## Task directions
With pictures excluded, retype exactly every line from the one containing "Screen dimensions: 740x504" to the end of the records below.

## Dataset entries
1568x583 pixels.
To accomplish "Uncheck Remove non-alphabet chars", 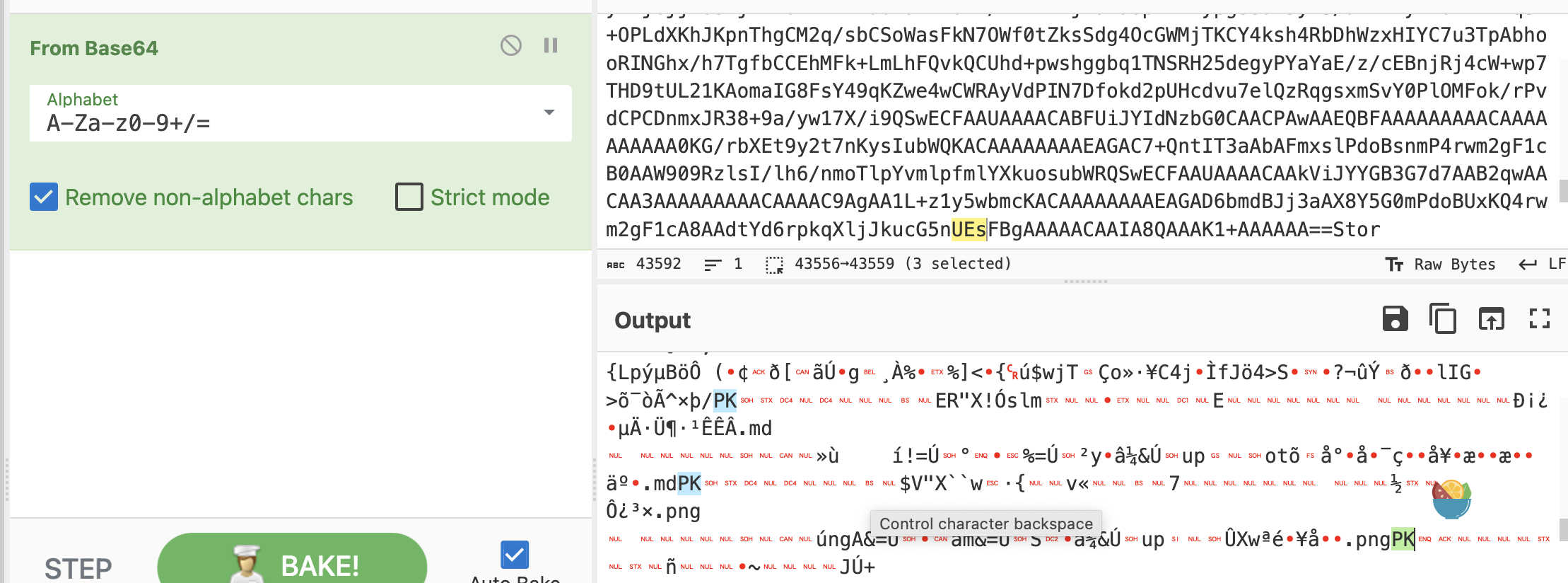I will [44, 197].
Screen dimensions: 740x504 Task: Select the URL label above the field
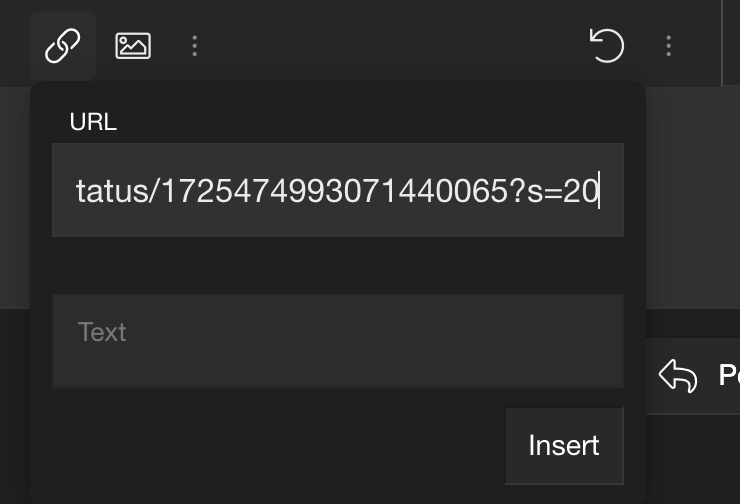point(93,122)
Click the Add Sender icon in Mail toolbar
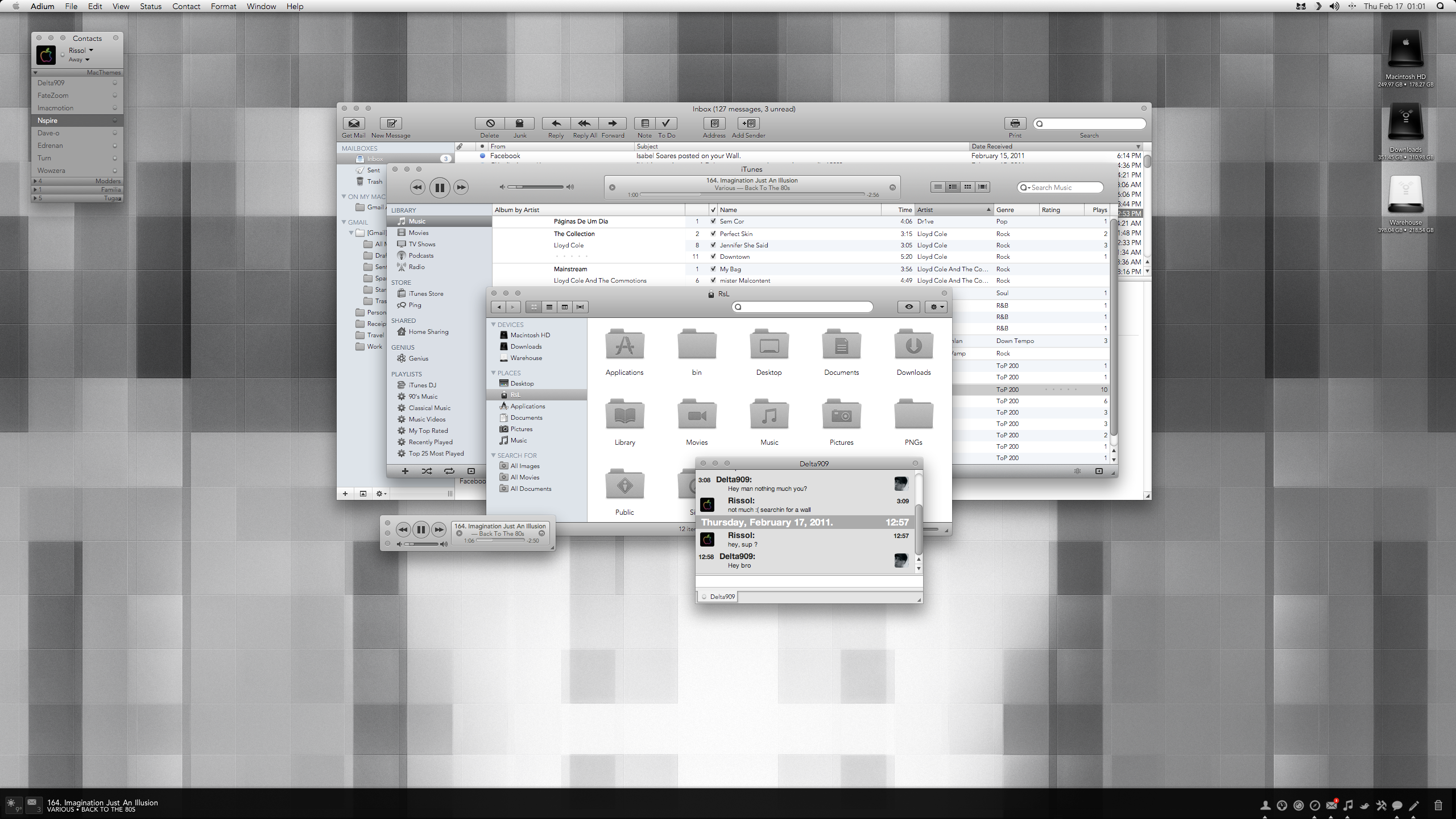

## Solution
Screen dimensions: 740x504 Task: Select the URL label above the field
point(93,122)
Click the Add Sender icon in Mail toolbar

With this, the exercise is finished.